After gaining a foothold on oil executives’ laptops, the hackers were able to get direct access to the companies' networks – bypassing firewalls and other defenses, McAfee said. The hackers then began downloading “files of interest focused on operational oil and gas field production systems and financial documents related to field exploration and bidding,” it said.
In some instances, however, the cyberattackers also collected data from industrial control systems that can contain proprietary production data, such as pressure and temperature settings and valve openings needed to produce a product properly. That information is not only useful for competitors; it also could be used by saboteurs to create explosions or to tamper with product quality, although McAfee reported no signs of that kind of activity.
While most hackers cover their tracks by threading their way through a maze of computer servers spanning many nations, the ones in this case left a clear trail, said McAfee. China is definitely the origin of these cyberespionage attacks, it added.
“We have strong evidence suggesting that the attackers were based in China,” Mr.
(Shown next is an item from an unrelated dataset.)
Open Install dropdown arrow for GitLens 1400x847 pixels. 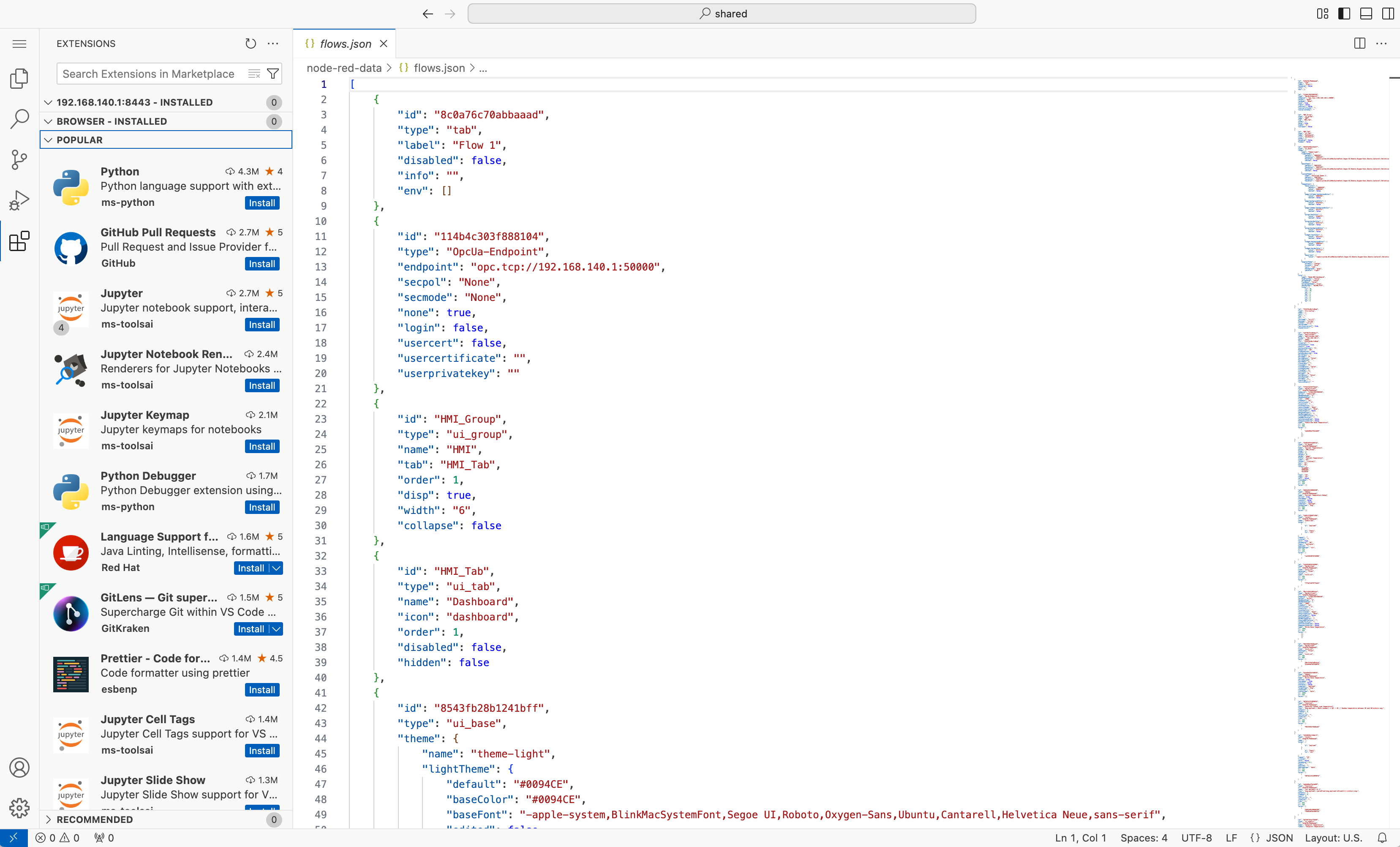(x=276, y=629)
Kurtz wrote. “The tools, techniques, and network activities used in these attacks originate primarily in China. These tools are widely available on the Chinese Web forums and tend to be used extensively by Chinese hacker groups.”
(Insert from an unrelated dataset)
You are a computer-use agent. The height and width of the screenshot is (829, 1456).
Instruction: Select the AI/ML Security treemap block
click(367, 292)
McAfee's report did not identify the names or the number of oil companies involved. The Wall Street Journal, however, on Thursday reported that five oil companies were hit by the attacks.
In January 2010, a Monitor investigative report found that cyberespionage attacks believed to come from China had infiltrated computer networks belonging to at least three global oil giants. Cybersecurity experts say the McAfee findings strongly echo that earlier Monitor report.